| Assigned task |
For the records that follow, please set down exactly the lines between the one holding "Open the Change DNS Settings help link" and the one holding "Image resolution: width=1133", inclusive, and only those.

| Provided entries |
- - - - -

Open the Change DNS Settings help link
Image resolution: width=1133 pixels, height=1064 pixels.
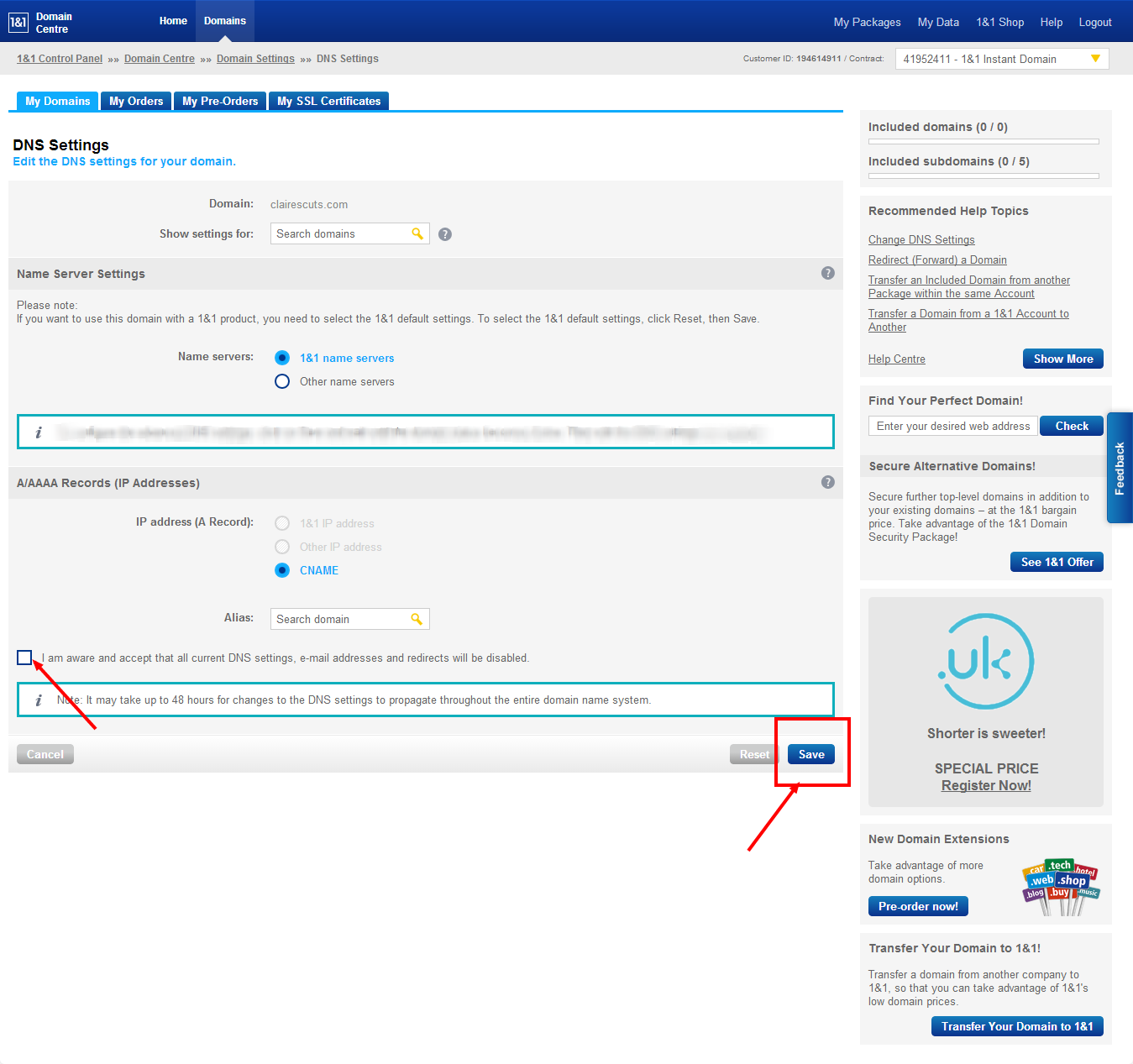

- - - - -

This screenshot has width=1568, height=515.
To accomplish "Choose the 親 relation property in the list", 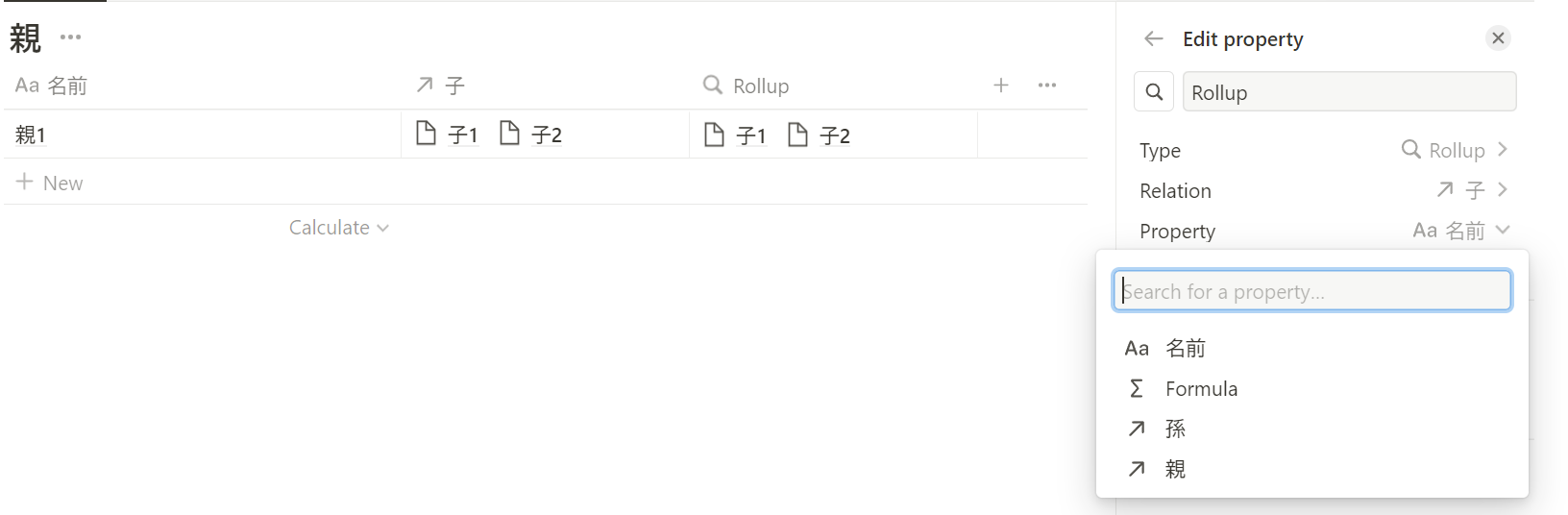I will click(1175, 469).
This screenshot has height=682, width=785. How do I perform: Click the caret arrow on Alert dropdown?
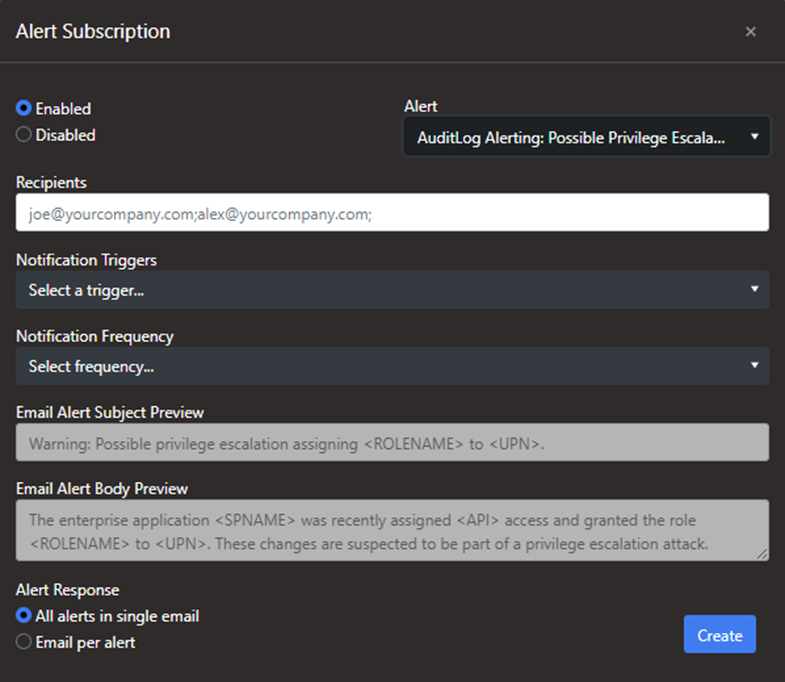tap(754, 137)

- - - - -

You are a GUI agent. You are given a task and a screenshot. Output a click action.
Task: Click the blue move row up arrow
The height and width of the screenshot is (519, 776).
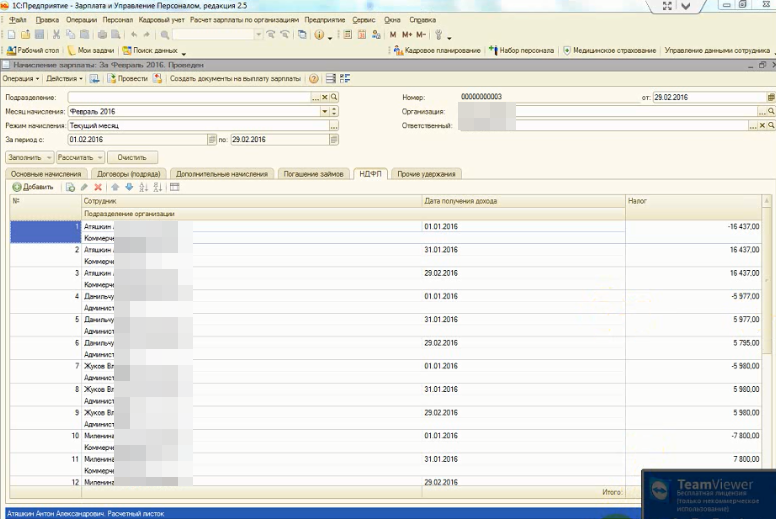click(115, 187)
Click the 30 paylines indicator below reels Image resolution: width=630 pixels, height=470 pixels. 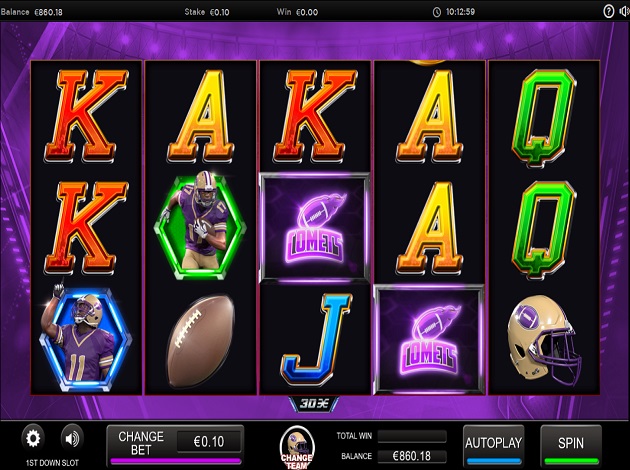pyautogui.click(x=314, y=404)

- - - - -

| Task result |
Open the Change DNS Settings help link
Image resolution: width=1133 pixels, height=1064 pixels.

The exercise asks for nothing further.